Remember that people who work in government only care about *the
process*, not *delivering results*. Hell, even Newt Gingrich said so
himself! For all his faults, that was the one thing he ever said that
made any kind of sense.

And when the government *does* get interested in "results", you get
snafus like Waco, Ruby Ridge, and the Move incident in Philly, etc. Oh,
they get results, alright. 

> Economics aside, how would such technology work?  I've got my
> own ideas, want to hear from others!

There is no one cookie-cutter solution, other than eternal vigilance.

> >
> >Didn't I read about some new instructions/architecture
> changes being
> >made by both Intel and AMD to keep buffer overflow attacks
> from working
> >in their CPU chips?
> >
> 
> Um, such technology has been around for years.  It just isn't
> used.

Properly written software is the solution to that. Alas, languages like
C almost encourages bad code. There are no bounds checking inherent to
the language itself. And in C++ bounds checking is by policy only. The
language does not really have it either, though it is easier to
structure code in C++ do do bounds checking for you.

> Also, now there is a major initiative to develop a "trusted
> computing base" which merits its own firestorm because of the
> privacy violations.
> 
> Incidentally, the real underlying problem is that people
> insist on privacy and anonymity for themselves but want
> everyone else to be held accountable for misbehavior.  There
> is an inherent conflict between those two features!

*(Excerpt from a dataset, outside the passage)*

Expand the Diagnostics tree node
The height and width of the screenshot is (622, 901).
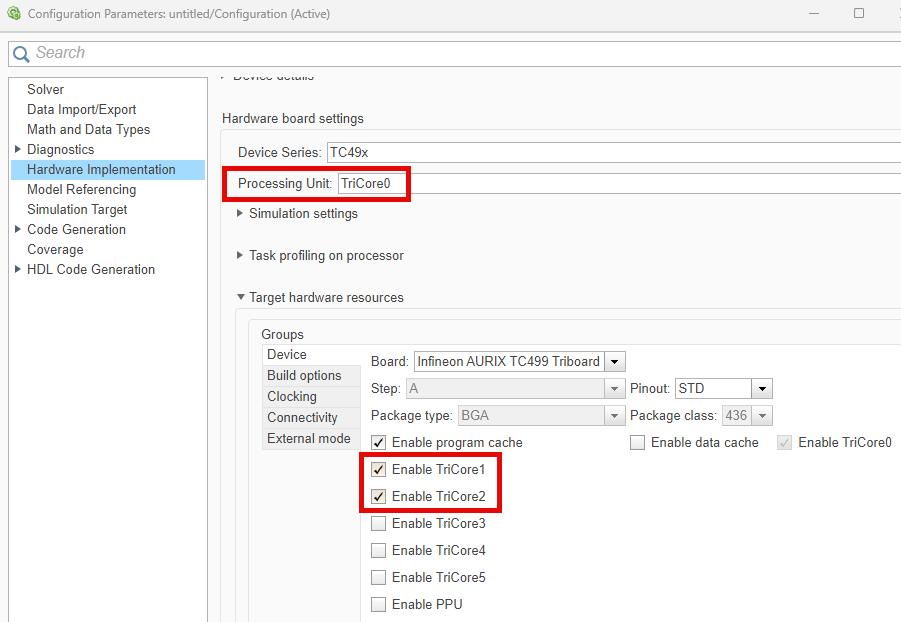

I'd like to see privacy for everyone. If everyone has privacy, I know
I'll have mine as well.

> It's like the present uproar about electronic voting, we want
> private anonymous balloting but also want to be able to prove
> that our ballots were counted correctly - I think Heisenberg
> would give up on these problems!

Electronic voting is Bad News for completely different reasons. No time
to get into it now. Basically, it's too easy for voting fraud to be
done.

-- 
Fred -- fred at lrc.puissante.com -- place "[hey]" in your subject.
There are inflows and outflows -- and you're just a little node.
Know then, what transcendental sets have you.